## Activity
Looking at the data below, count the lines that contain the string "beside". Write only the total.
[Data extract]
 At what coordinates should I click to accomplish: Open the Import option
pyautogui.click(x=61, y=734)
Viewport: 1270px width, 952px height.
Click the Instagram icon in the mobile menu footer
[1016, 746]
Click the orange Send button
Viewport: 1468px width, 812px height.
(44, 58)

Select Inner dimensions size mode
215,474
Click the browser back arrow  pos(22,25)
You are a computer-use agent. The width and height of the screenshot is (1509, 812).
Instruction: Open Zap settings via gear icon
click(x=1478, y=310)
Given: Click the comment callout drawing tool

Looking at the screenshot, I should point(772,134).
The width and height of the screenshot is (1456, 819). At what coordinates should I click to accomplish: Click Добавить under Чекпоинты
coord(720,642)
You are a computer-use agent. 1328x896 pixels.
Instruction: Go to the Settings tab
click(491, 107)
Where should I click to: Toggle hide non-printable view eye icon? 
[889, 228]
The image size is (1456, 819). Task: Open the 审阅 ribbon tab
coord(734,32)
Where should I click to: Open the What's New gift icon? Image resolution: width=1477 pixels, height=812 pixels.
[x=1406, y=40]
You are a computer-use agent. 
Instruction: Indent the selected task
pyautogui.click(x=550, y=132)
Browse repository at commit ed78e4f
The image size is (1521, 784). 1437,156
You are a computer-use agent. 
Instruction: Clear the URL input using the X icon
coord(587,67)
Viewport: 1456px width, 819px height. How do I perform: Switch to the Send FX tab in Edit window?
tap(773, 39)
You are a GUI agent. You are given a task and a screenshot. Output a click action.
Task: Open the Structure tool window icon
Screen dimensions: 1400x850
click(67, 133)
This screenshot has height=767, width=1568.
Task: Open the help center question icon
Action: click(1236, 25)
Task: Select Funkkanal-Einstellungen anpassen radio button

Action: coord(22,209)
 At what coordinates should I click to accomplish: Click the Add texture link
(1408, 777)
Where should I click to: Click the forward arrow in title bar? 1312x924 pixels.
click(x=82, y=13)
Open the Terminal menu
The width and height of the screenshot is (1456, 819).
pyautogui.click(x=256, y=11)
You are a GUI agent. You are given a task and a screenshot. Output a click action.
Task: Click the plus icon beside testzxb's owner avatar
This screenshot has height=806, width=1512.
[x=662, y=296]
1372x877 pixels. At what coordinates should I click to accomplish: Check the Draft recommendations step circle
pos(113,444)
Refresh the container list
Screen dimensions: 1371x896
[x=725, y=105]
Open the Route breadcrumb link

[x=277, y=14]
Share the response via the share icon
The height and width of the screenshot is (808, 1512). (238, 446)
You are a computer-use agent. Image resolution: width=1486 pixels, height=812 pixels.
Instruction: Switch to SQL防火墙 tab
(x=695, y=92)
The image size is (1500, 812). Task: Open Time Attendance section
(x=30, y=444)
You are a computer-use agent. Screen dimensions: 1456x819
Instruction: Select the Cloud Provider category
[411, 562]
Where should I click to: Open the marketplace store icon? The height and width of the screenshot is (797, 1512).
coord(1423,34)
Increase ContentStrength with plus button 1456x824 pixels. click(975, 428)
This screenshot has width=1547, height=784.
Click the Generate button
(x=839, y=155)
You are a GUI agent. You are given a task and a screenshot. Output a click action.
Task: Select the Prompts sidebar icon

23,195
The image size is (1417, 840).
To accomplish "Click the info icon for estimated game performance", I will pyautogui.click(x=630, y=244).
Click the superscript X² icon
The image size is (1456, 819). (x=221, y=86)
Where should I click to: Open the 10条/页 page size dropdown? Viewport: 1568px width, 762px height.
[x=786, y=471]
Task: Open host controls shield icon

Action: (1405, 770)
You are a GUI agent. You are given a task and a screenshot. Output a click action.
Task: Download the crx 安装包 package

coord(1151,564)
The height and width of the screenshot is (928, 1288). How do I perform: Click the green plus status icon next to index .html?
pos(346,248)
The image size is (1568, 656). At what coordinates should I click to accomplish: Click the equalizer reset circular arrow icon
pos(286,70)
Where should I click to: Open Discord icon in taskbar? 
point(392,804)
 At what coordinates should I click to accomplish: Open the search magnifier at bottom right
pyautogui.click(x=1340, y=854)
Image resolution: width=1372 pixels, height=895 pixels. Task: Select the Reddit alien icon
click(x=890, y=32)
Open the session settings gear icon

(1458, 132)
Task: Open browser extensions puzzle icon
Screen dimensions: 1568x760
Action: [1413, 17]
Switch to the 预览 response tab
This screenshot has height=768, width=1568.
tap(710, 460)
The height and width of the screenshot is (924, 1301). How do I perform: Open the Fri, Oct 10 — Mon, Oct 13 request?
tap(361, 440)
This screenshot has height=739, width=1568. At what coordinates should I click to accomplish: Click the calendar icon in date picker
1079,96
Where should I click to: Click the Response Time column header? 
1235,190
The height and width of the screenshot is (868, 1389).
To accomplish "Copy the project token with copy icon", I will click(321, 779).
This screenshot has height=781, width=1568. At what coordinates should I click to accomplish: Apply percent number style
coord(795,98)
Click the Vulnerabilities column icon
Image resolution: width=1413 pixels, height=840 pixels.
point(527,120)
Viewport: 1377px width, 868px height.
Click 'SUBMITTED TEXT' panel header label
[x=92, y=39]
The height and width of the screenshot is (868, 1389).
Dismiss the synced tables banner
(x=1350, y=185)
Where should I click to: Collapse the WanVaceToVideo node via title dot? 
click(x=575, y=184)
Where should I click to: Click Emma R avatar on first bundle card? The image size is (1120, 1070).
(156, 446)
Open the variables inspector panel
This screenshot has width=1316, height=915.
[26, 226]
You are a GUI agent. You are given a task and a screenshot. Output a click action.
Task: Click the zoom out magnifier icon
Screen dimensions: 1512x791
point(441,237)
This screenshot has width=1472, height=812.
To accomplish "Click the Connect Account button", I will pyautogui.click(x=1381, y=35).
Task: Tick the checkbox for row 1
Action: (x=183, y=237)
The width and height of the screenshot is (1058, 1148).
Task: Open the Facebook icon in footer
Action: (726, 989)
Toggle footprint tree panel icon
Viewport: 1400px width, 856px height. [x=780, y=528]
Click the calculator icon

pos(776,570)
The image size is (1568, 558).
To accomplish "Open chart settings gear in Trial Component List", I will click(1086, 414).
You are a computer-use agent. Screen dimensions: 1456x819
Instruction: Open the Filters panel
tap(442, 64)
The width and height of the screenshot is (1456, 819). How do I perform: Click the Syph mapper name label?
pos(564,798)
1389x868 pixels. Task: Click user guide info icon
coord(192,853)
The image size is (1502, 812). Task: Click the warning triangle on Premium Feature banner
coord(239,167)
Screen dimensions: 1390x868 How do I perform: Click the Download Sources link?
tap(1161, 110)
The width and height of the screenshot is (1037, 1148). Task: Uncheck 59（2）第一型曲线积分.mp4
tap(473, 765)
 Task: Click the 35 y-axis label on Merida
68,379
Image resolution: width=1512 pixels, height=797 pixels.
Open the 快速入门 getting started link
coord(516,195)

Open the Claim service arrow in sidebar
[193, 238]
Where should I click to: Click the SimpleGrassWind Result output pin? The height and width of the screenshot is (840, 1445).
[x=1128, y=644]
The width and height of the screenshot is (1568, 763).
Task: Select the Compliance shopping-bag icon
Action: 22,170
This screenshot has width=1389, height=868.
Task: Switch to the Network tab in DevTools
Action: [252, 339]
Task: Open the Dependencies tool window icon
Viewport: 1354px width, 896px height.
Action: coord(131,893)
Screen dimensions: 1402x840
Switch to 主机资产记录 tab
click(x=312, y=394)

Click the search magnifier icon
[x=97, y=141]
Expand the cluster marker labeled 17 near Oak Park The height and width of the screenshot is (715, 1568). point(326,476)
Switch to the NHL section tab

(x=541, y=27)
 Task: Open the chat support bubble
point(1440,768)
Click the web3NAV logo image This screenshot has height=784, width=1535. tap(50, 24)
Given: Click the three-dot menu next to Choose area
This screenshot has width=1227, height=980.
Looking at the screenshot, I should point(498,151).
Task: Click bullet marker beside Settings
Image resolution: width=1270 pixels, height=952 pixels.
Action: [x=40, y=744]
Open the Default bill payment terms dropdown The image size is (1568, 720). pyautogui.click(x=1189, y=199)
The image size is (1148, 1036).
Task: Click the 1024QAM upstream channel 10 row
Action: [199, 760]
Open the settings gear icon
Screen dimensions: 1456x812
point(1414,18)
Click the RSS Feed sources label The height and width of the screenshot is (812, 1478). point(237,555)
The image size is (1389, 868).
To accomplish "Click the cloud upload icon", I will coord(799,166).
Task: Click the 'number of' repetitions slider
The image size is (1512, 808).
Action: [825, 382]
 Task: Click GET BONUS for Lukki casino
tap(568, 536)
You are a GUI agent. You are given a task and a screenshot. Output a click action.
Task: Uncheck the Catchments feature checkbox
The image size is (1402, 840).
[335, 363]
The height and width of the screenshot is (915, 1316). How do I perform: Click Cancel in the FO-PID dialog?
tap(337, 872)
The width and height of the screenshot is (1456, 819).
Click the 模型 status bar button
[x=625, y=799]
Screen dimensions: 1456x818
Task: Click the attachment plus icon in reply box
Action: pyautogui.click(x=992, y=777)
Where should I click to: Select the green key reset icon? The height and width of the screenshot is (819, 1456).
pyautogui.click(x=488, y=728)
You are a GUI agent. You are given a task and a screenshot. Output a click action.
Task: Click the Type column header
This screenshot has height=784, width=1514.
[/Data extract]
## Your solution
2